• Texte fourni
%%

Mais qu’est ce qui pousse les Tunisiennes de France à porter le foulard ?

Seules les nahdhaouistes ont été voter

Je vais jeter un pavé dans la marre, n’en déplaise aux Tunisiens de Tunisie ; mais, si les émigrées ont décidé de porter le foulard, c’est en partie à cause d’eux !

Je ne parle pas du nikab, qui procède d’un mouvement à part et qui est plus politique que sociétal, partie d’un processus d’endoctrinement. Je parle uniquement du « foulard » (ou hijab).

Depuis le printemps dit « arabe », en France -et ailleurs en Europe-, le port du foulard, chez les émigrées de deuxième et de troisième générations (donc des filles et des femmes nées en France), a pris les mêmes proportions qu’en Tunisie postrévolutionnaire. Aussi, taxe-t-on souvent les émigrés d’avoir voté en 2011, en masse, pour Ennahdha.

Précisons qu’à cette période seuls ceux qui ont voté pour Ennahdda s’étaient déplacés en masse.

Car, tout comme les jeunes en Tunisie n’ont pas pris la peine d’aller voter, les jeunes émigrés, déconnectés de la politique tunisienne, ne se sont pas déplacés pour aller aux urnes, ayant l’habitude des élections truquées de Zine Ben Ali. Et comment le leur reprocher ?

Les résultats des législatives de 2014 ont été différents : le parti islamiste avait déçu ceux qui avaient voté pour Ennahdha par défaut.

Le snobisme des Tunisiens de Tunisie envers les Tunisiens de l’immigration

En France, les émigrés, même de nationalité française et bien qu’ils soient nés en Europe, ne sont consciemment ou inconsciemment pas considérés comme « réellement français » par une partie de la population ; ils sont parfois qualifiés de « beurs ». En Tunisie, ils sont considérés comme des « sous-citoyens » que les Tunisiens appellent péjorativement les « Chez nous là-bas ».

Assis entre deux chaises, les Tunisiens de l’étranger se retrouvent dans une position bien inconfortable, ce que confirmeront tous ceux qui se sont essayés à cet exercice acrobatique.

Suite à la politique quasiment raciste mise en œuvre par l’ex-président français, le destructeur de la Libye, Nicolas Sarkozy, et confrontés aux appels xénophobes de Marine et de ses Lepénistes de plus en plus nombreux, ces émigrés ne savent plus à quel saint de la république il leur faut se vouer.

%%

• Données présentées
%%

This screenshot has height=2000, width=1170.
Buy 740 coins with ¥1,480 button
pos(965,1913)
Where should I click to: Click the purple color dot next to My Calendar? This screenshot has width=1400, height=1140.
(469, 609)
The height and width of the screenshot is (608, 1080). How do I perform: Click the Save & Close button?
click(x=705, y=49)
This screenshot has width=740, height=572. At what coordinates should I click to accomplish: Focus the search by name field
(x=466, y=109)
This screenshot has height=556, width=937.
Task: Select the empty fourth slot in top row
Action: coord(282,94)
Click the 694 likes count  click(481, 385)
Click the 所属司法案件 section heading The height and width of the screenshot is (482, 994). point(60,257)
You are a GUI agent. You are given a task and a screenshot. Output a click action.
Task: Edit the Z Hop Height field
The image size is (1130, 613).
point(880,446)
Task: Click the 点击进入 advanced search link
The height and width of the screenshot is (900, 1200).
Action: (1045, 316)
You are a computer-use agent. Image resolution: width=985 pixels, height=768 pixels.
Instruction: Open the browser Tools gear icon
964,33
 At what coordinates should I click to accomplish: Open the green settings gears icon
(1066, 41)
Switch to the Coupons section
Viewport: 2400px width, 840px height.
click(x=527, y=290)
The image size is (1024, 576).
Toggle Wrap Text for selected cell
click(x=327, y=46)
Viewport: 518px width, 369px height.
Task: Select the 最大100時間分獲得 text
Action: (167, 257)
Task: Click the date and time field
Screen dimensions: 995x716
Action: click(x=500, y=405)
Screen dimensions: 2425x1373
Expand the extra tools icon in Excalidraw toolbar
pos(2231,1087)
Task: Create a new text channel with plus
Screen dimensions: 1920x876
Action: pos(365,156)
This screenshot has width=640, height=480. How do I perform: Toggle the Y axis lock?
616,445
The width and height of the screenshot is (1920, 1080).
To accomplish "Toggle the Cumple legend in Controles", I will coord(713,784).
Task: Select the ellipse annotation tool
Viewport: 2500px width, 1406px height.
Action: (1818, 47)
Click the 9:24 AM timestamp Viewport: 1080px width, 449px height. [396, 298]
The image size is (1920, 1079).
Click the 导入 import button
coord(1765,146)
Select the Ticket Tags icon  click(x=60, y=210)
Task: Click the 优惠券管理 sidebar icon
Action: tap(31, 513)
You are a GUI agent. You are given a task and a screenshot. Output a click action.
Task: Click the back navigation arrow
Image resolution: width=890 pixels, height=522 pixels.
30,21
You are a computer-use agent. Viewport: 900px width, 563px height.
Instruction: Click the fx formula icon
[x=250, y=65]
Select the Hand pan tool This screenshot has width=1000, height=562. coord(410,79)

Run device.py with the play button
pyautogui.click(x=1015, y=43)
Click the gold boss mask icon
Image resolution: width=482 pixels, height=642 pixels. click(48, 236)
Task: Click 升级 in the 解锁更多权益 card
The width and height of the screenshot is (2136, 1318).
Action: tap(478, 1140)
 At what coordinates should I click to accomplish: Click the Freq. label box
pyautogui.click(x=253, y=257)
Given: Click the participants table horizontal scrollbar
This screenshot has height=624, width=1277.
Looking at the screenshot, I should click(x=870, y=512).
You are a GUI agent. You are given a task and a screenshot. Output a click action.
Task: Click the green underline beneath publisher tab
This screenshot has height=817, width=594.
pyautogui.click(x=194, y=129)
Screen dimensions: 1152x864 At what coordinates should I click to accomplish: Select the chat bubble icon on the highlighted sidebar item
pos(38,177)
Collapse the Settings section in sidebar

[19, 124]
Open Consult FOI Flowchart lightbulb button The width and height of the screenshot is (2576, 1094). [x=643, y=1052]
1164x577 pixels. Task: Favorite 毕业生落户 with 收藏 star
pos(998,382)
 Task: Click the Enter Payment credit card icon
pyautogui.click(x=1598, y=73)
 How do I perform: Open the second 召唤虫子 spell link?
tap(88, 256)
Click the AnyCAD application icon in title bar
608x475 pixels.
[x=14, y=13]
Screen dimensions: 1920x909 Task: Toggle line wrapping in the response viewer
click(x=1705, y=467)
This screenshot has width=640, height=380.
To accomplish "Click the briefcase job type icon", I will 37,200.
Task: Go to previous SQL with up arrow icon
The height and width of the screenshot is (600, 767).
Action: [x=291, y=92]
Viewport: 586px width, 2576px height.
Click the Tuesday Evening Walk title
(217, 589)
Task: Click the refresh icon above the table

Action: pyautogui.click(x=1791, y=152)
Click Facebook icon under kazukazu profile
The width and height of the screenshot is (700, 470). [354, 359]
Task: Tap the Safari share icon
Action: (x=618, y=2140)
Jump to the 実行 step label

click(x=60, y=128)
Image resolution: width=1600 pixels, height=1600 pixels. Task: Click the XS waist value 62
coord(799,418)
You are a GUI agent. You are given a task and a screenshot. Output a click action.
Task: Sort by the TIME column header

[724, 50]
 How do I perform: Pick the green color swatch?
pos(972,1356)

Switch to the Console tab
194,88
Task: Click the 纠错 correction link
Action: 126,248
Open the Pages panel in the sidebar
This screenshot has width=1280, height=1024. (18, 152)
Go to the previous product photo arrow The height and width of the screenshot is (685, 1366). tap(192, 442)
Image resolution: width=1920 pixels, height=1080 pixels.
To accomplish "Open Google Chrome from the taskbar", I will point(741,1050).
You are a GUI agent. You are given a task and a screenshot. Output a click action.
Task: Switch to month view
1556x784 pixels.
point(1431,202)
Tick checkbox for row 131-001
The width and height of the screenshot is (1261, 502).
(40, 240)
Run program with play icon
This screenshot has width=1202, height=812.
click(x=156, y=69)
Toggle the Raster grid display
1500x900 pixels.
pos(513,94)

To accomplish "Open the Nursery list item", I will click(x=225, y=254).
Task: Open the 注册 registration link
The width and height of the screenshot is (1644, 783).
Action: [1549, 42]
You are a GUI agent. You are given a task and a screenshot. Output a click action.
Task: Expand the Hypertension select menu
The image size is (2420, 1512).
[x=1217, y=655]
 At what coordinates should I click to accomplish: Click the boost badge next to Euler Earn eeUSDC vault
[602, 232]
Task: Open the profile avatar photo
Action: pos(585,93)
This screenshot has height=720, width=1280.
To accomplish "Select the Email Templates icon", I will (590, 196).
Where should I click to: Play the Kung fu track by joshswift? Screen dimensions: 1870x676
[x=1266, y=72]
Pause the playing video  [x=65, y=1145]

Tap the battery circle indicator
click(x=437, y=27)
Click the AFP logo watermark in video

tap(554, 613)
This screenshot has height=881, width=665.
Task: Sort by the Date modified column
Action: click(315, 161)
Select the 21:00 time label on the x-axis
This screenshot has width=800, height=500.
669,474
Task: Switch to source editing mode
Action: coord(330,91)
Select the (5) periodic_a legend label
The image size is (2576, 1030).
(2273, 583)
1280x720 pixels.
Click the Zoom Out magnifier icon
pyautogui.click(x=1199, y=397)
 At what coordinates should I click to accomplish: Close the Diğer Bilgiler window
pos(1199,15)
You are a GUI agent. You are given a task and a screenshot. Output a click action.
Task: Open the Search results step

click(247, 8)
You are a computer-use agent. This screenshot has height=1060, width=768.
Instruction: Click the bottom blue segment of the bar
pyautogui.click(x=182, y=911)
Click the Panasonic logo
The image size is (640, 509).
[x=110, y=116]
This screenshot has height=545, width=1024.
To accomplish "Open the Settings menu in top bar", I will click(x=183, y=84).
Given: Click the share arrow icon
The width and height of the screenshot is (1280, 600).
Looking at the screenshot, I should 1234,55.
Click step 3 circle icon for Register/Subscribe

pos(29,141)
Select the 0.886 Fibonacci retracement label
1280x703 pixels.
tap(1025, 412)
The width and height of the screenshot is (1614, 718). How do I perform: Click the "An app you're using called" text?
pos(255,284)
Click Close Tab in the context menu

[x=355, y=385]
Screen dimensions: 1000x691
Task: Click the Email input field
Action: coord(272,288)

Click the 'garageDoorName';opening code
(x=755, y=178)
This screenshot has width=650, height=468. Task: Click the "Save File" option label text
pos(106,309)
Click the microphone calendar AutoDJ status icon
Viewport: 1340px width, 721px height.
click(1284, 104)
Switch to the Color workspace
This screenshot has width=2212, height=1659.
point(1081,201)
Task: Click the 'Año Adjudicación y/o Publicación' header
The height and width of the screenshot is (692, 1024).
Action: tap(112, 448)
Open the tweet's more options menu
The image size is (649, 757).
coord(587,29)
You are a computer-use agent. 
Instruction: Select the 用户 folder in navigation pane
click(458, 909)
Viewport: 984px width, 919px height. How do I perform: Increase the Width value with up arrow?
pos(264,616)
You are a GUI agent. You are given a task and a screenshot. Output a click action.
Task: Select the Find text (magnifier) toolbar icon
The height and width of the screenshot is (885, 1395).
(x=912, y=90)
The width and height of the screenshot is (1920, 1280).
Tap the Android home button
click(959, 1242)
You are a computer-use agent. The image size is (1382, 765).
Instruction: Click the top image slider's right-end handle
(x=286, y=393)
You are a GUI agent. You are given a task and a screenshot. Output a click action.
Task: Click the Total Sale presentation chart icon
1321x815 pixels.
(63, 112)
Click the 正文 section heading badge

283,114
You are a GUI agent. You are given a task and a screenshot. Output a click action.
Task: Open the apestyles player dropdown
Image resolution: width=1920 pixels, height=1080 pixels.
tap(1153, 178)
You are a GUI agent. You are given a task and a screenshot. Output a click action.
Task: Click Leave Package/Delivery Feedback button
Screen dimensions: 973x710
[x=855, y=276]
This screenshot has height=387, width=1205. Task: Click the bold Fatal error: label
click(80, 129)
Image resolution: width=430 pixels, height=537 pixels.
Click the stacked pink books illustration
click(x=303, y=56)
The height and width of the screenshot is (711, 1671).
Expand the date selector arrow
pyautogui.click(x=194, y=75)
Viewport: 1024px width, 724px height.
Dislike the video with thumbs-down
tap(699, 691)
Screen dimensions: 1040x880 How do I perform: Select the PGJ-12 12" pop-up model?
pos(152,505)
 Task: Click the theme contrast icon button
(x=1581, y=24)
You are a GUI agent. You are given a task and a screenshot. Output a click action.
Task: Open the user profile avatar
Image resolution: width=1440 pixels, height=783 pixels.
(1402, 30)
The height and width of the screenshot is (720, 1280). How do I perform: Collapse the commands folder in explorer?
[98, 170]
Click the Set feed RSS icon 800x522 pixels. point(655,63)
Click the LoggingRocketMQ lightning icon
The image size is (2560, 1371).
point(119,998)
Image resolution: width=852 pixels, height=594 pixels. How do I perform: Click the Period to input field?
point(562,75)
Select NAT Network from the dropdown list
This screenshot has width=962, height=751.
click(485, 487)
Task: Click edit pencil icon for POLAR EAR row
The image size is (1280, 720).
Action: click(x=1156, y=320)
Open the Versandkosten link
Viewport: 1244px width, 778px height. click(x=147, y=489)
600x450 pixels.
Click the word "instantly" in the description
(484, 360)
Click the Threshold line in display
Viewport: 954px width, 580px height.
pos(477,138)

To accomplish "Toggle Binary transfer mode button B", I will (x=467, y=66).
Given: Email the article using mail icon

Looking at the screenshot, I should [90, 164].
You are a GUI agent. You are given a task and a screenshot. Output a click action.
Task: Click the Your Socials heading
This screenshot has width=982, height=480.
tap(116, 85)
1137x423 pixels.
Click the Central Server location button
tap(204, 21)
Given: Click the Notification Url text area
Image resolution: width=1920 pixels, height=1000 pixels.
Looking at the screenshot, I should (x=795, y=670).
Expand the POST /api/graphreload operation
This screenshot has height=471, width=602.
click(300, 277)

%%

• Exercices à résoudre
1. Reproduisez fidèlement le passage du texte fourni qui va de « Seules les nahdhaouistes » jusqu'à « masse, pour Ennahdha. ».
2. D'après le texte fourni, par quelle expression péjorative les Tunisiens de Tunisie désignent-ils les émigrés ?
Les lignes constituent un matériel à part, indépendant du texte fourni.

• Réponses par exercice
1.
Seules les nahdhaouistes ont été voter

Je vais jeter un pavé dans la marre, n’en déplaise aux Tunisiens de Tunisie ; mais, si les émigrées ont décidé de porter le foulard, c’est en partie à cause d’eux !

Je ne parle pas du nikab, qui procède d’un mouvement à part et qui est plus politique que sociétal, partie d’un processus d’endoctrinement. Je parle uniquement du « foulard » (ou hijab).

Depuis le printemps dit « arabe », en France -et ailleurs en Europe-, le port du foulard, chez les émigrées de deuxième et de troisième générations (donc des filles et des femmes nées en France), a pris les mêmes proportions qu’en Tunisie postrévolutionnaire. Aussi, taxe-t-on souvent les émigrés d’avoir voté en 2011, en masse, pour Ennahdha.

2. Ils les appellent les « Chez nous là-bas ».